▶ Task to complete: List each line in the items below that contains the string "agent". Treat uppercase and lowercase as different.

(Items from a data source)
BEGIN

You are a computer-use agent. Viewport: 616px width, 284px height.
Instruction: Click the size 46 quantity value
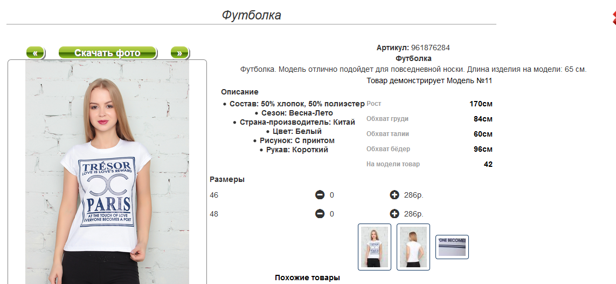coord(331,195)
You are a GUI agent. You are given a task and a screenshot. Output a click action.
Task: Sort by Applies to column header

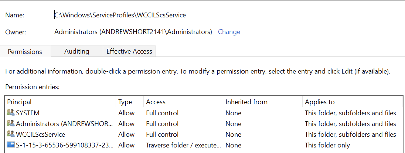320,102
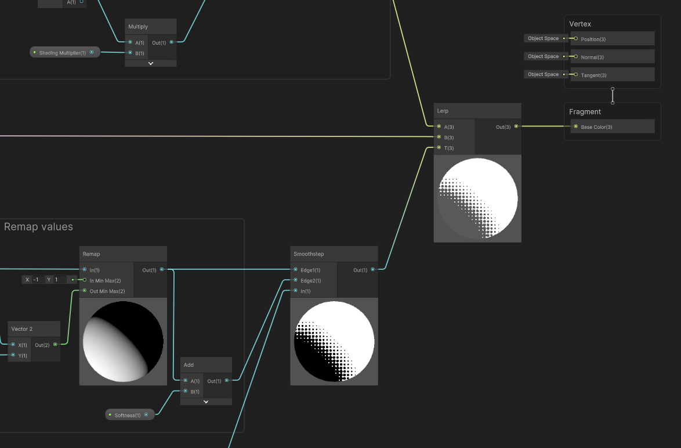Select the Edge1(1) input port on Smoothstep

296,270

END

▶ Solution for this problem:
You are a computer-use agent. Viewport: 616px width, 284px height.
You are a GUI agent. You are given a task and a screenshot. Output a click action.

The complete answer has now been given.